Stored records:
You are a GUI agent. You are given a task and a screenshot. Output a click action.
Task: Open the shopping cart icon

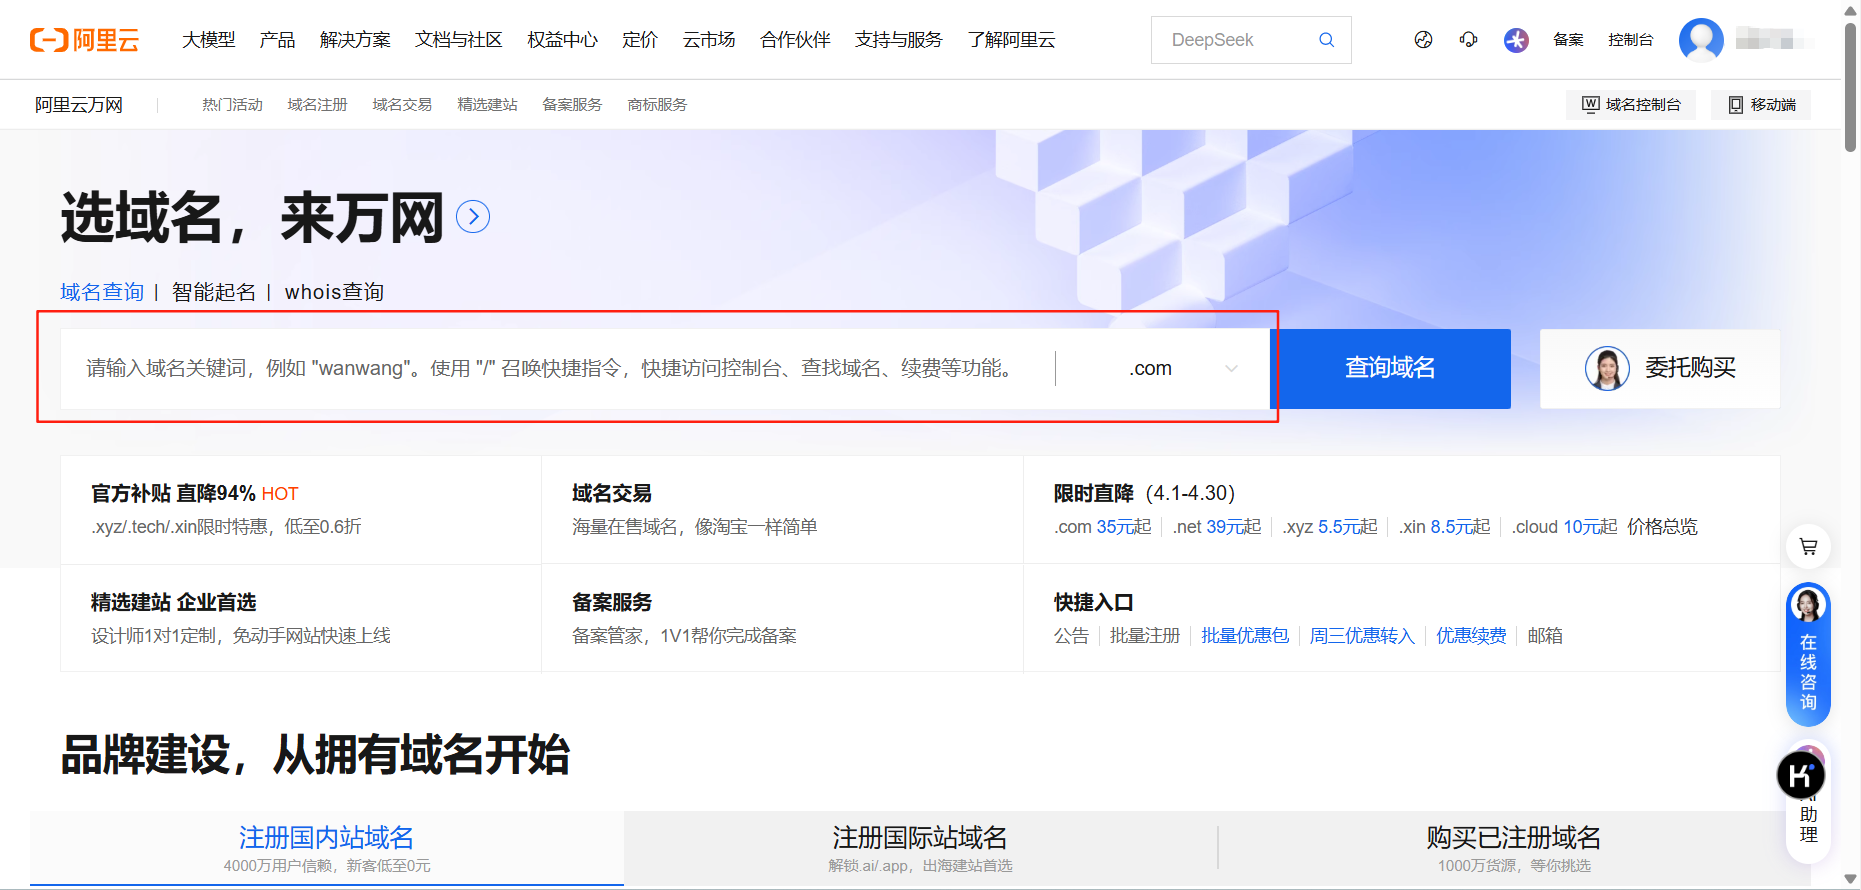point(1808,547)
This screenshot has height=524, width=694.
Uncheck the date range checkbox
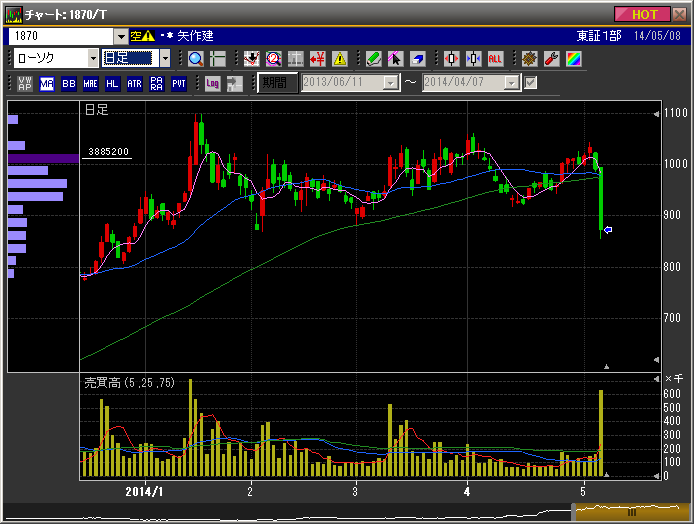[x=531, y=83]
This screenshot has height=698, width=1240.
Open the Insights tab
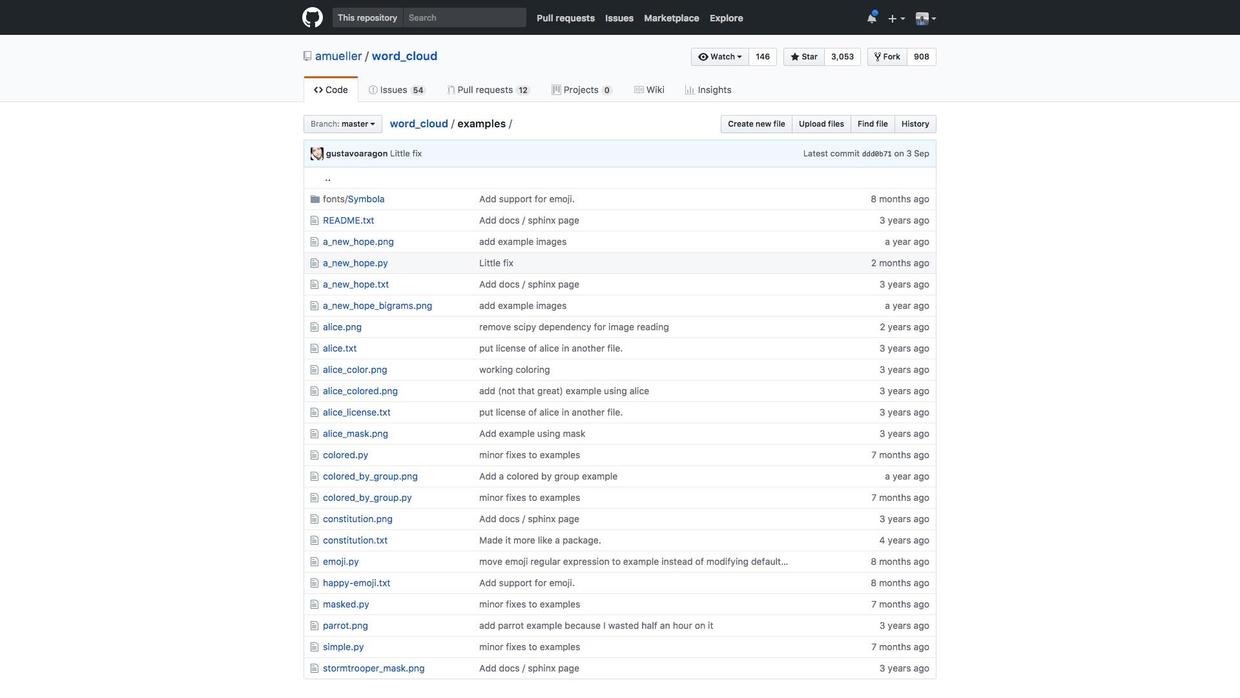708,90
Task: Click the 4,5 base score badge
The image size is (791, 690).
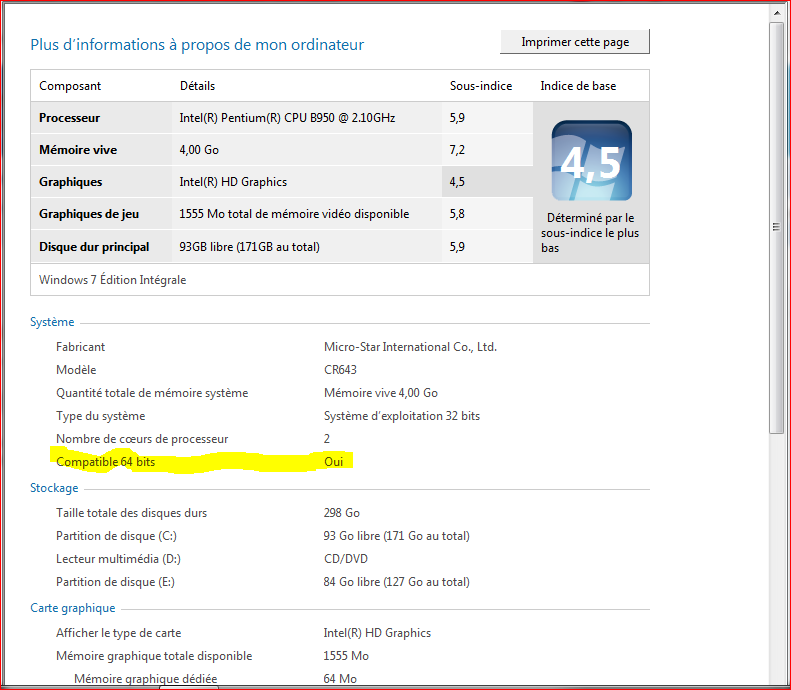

- [WHAT THIS TASK INVOLVES]
Report every line in the data above in which the word "height" appears.

- [YOUR RESPONSE]
This screenshot has height=524, width=694.
This screenshot has height=698, width=1240.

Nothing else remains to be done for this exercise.